• **Exercise task**:
Please copy out, word for word, the lines of the records below starting at the line that contains "Manman (187, 708)" and ending at the line that contains "Make & Play (459, 245)", including both of those lines.
******
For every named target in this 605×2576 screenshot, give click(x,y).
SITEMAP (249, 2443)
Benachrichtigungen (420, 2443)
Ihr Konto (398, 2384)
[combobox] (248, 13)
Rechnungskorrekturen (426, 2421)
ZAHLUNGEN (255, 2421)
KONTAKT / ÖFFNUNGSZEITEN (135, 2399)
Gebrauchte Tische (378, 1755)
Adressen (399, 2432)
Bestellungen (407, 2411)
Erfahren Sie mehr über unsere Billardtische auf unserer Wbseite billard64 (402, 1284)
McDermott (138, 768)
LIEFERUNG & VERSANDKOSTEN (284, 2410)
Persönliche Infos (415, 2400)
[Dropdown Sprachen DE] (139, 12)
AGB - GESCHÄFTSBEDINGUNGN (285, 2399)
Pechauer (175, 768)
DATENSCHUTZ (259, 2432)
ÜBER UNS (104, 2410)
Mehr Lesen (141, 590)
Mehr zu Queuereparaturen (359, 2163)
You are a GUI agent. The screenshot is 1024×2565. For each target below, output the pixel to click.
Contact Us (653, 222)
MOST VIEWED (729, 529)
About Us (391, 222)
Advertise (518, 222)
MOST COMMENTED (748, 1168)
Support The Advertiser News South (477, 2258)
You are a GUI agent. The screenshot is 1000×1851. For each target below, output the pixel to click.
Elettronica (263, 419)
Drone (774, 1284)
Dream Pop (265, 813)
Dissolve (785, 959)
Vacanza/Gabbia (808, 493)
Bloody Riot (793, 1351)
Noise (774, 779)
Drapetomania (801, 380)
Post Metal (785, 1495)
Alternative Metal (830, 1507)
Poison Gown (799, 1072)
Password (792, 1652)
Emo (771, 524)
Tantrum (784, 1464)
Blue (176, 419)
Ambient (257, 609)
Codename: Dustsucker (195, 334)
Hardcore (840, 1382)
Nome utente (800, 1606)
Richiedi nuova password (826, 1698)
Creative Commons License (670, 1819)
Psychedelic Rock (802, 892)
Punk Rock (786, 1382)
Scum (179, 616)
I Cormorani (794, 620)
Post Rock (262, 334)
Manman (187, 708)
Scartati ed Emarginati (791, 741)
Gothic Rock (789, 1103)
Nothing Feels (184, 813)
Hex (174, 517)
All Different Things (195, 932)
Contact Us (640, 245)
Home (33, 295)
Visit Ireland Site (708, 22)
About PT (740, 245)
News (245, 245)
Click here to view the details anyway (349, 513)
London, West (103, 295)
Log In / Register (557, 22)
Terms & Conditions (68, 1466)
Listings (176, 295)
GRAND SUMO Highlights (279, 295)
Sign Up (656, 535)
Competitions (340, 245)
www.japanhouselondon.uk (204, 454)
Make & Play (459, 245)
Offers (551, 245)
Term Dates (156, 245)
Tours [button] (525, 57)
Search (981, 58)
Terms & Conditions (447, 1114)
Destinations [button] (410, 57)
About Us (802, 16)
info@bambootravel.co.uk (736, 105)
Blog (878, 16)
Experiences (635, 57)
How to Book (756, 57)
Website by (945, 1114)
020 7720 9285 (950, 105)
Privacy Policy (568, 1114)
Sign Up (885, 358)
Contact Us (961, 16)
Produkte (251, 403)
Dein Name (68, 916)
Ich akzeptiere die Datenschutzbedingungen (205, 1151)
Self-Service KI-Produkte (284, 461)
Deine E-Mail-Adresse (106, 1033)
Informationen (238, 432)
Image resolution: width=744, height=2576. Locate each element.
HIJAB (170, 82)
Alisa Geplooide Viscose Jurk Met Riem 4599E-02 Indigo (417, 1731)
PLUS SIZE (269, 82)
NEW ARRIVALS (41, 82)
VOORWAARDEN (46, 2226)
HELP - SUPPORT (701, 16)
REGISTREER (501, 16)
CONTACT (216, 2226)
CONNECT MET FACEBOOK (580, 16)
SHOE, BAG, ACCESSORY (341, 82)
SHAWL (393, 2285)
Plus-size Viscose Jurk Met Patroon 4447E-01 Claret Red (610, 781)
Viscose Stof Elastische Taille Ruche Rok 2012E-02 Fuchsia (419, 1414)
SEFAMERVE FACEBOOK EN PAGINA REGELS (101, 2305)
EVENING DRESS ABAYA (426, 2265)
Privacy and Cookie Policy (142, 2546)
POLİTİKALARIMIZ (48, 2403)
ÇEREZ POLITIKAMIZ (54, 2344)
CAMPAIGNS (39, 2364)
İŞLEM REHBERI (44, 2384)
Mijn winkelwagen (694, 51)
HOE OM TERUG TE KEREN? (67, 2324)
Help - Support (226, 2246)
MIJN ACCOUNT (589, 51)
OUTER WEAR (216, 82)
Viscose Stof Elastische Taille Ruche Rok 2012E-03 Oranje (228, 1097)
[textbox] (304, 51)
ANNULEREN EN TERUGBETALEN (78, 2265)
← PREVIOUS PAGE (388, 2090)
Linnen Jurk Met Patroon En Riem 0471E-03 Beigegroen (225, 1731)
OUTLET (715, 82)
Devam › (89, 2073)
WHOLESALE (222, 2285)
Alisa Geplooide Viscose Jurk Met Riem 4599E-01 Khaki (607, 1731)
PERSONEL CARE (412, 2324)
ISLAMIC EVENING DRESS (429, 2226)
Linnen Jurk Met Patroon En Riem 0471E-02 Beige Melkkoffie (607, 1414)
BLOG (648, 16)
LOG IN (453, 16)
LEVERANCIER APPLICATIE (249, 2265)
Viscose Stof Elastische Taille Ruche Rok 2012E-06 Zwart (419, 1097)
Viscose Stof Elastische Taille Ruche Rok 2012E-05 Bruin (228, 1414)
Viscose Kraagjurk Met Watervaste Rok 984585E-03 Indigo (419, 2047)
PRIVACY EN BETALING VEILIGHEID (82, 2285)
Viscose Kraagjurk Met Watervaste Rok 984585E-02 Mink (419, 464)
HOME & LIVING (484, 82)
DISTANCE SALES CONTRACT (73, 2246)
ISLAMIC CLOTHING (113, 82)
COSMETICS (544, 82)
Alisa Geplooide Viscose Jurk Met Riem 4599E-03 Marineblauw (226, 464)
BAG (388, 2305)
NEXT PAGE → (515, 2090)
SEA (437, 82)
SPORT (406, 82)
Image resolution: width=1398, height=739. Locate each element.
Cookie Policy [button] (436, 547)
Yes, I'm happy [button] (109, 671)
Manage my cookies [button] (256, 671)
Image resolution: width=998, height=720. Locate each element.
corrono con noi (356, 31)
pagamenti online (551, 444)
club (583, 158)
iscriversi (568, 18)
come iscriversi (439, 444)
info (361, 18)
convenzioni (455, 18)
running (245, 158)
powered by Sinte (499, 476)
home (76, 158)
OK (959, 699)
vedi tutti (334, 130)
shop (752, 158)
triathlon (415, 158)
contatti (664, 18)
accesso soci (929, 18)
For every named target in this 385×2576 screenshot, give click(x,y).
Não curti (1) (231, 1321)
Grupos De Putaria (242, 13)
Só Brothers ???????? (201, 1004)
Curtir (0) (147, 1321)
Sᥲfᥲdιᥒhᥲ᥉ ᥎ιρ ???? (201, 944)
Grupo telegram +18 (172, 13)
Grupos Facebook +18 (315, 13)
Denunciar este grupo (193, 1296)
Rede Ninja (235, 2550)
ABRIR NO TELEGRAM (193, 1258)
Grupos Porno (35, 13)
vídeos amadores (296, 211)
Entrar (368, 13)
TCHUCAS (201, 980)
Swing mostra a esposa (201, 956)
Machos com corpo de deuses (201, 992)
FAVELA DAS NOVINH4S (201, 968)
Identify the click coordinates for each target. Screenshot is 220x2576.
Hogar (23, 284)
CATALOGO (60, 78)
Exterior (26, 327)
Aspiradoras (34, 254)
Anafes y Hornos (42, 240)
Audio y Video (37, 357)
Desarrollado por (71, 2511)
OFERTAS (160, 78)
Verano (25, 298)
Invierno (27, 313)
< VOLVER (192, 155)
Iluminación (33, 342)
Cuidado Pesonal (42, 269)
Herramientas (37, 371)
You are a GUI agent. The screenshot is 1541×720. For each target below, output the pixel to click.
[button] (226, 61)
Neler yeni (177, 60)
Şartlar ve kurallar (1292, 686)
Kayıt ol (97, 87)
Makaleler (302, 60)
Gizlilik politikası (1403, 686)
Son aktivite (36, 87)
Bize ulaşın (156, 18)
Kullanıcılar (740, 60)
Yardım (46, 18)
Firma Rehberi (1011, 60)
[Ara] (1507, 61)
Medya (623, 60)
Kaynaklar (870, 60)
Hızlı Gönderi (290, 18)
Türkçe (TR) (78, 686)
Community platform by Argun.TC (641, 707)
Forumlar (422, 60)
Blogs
******
• **Solution below**:
Manman (187, 708)
Scartati ed Emarginati (791, 741)
Gothic Rock (789, 1103)
Nothing Feels (184, 813)
Hex (174, 517)
All Different Things (195, 932)
Contact Us (640, 245)
Home (33, 295)
Visit Ireland Site (708, 22)
About PT (740, 245)
News (245, 245)
Click here to view the details anyway (349, 513)
London, West (103, 295)
Log In / Register (557, 22)
Terms & Conditions (68, 1466)
Listings (176, 295)
GRAND SUMO Highlights (279, 295)
Sign Up (656, 535)
Competitions (340, 245)
www.japanhouselondon.uk (204, 454)
Make & Play (459, 245)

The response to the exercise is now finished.